***** Excerpt provided *****
For more information on the docfreq model, see the documentation here.

Inverse document frequency

The inverse document frequency is defined as log(N/df(t)) where df(t) is the document frequency of a term t and N is the number of documents in a collection. This is used as a way to weight a term by its document frequency.

Features

Generally, a feature refers to any measurable property of data in the domain of a model. In the context of sourced.ml, a feature is a property of the source code sample used as input to a model. Selecting the correct features to use as inputs to a model is essential to the model's performance.

There are a number of relevant feature types used by sourced.ml:

Identifier

Token

The string "atoms" generated by the parsing process, which involves splitting text into words and stemming the resulting words.

Literal

Graphlet

The graphlet of a UAST node is composed from the node itself, its parent and its children.

Feature extraction

Feature extraction is the process of gathering information about features from a set of data.

Identifier embeddings

The id2vec model contains information on source code identifier embeddings; that is, every identifier is represented as a dense vector.

For more information on the id2vec model, see the documentation here.

Model

A model is the artifact from running an analysis pipeline. It is plain data with some methods to access it. A model can be serialized to bytes and deserialized from bytes. The underlying storage format is specific to src-d/modelforge and is currently ASDF with lz4 compression.
*****
[Work to complete]
**1)** Decide whether each statement below agrees with the sourced.ml glossary above, answering yes or no and quoting the deciding words of the glossary exactly: (a) The graphlet of a UAST node includes the node's parent and children. (b) A model's underlying storage format is JSON with gzip compression. (c) The id2vec model represents every identifier as a sparse vector.
**2)** Extend the sourced.ml glossary above with new text that picks up after its last sentence.
***** Information shown *****
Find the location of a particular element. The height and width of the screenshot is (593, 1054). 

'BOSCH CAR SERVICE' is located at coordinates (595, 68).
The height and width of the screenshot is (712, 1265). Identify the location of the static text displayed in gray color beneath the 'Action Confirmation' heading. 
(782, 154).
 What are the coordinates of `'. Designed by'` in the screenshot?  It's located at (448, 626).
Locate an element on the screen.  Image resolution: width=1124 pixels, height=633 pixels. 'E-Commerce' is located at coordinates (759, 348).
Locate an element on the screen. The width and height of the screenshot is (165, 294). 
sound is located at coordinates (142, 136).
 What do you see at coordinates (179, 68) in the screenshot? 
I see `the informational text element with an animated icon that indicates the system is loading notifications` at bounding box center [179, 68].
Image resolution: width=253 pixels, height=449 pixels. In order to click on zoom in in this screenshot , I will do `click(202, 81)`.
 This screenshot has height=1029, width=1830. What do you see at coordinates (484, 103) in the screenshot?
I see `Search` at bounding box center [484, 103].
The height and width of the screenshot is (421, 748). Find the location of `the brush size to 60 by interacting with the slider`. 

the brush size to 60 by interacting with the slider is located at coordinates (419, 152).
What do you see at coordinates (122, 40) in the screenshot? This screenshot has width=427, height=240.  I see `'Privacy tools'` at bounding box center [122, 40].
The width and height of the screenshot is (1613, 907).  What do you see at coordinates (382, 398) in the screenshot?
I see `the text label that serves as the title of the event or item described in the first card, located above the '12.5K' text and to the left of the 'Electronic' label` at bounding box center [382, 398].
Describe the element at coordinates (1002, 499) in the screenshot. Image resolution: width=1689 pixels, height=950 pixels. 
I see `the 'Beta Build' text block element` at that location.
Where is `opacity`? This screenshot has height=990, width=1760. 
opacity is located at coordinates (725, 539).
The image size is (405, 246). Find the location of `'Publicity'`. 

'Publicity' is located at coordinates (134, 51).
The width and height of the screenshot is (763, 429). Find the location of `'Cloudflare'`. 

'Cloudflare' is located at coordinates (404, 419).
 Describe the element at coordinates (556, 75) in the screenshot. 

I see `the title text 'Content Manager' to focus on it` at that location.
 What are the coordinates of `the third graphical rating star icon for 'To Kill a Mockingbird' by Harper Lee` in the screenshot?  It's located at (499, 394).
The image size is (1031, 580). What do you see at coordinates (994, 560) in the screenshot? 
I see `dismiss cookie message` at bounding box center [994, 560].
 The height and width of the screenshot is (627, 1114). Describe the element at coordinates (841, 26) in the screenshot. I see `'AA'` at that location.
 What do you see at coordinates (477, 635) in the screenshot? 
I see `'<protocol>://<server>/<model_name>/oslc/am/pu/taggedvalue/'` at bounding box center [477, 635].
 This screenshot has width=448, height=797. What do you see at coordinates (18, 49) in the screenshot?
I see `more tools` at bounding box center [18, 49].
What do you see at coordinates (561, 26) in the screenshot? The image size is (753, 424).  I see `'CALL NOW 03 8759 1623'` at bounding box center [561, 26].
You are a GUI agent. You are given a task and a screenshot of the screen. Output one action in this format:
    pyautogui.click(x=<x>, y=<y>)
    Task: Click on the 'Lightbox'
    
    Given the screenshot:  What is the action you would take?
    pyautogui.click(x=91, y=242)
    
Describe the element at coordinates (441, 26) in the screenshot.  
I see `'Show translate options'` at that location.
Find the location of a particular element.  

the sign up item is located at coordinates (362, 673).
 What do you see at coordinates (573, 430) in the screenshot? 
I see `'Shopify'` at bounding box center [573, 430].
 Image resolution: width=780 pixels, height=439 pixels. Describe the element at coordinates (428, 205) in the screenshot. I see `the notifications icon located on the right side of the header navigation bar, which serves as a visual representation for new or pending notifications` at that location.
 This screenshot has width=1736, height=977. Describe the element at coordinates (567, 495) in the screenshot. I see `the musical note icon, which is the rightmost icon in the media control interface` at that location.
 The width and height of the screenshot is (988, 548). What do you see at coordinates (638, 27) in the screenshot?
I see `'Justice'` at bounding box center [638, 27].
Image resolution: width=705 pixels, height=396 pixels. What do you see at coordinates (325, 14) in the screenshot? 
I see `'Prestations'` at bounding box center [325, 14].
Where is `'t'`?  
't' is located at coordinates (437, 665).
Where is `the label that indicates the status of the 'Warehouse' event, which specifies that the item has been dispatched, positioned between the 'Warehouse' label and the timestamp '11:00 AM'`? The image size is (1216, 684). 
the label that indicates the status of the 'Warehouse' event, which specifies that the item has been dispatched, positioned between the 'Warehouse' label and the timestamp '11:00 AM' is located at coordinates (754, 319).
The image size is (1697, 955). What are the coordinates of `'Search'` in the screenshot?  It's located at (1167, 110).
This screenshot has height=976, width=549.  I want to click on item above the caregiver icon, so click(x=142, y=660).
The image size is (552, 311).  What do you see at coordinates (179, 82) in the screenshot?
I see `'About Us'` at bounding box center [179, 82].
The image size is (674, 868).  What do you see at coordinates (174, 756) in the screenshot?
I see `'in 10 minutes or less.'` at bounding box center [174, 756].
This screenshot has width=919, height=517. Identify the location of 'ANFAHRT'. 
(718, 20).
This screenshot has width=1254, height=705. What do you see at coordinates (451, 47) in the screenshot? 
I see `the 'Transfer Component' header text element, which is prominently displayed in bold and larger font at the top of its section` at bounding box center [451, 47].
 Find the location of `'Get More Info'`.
*****
[Expected responses]
**1)**
(a) Yes: "The graphlet of a UAST node is composed from the node itself, its parent and its children."
(b) No: "The underlying storage format is specific to src-d/modelforge and is currently ASDF with lz4 compression."
(c) No: "every identifier is represented as a dense vector."

**2)**
Pipeline

A tree of linked sourced.ml.transformers.Transformer objects which can be executed on PySpark/source{d} engine. The result is often written on disk as Parquet or model files or to a database.

Quantization

Most generally, quantization is a process which maps a large set of possible inputs onto a smaller set of possible outputs. The values of the large set may be continuous/uncountable. For example, a vector quantizer takes as its input a vector, which encodes some set of features of a document. The vector quantizer maps the input vector onto the nearest vector in a set of vectors. The vectors in the output set may be thought of as the vocabulary of words that can be used; all inputs can be mapped onto one of the words in the output set.

Term frequency

A measure of how many times a term appears in a given document.

Term frequency inverse document frequency

A weighting scheme that combines term frequency with inverse document frequency. It produces a composite weight for each term in each document. The weight assigned by TF-IDF is higher when the term t is highly discriminating. This occurs when t is in relatively few documents, and thus has a high IDF, or when it occurs many times in the relevant document, and thus has a high TF.

TF-IDF

See Term frequency inverse document frequency.

Topic modeling

In machine learning, topic modeling is a type of modeling used to find abstract "topics" that occur in a collection of documents. The process is often used to identify semantic content from documents or collections of documents automatically.

In the context of sourced.ml, topic modeling is used to identify topics of source code repositories. The topic model can be used to model the topics of a Git repository; all tokens are identifiers extracted from the repository or repositories. They are used as indicators of the abstract "topics" mentioned above and are used to infer the topic(s) of each repository.

For more information on the topic model, see the documentation here.

Transformer

A sourced.ml.transformers.Transformer object, which serve as one of a series of potential steps in transforming source code features from one form into another.

UAST

See Universal Abstract Syntax Tree.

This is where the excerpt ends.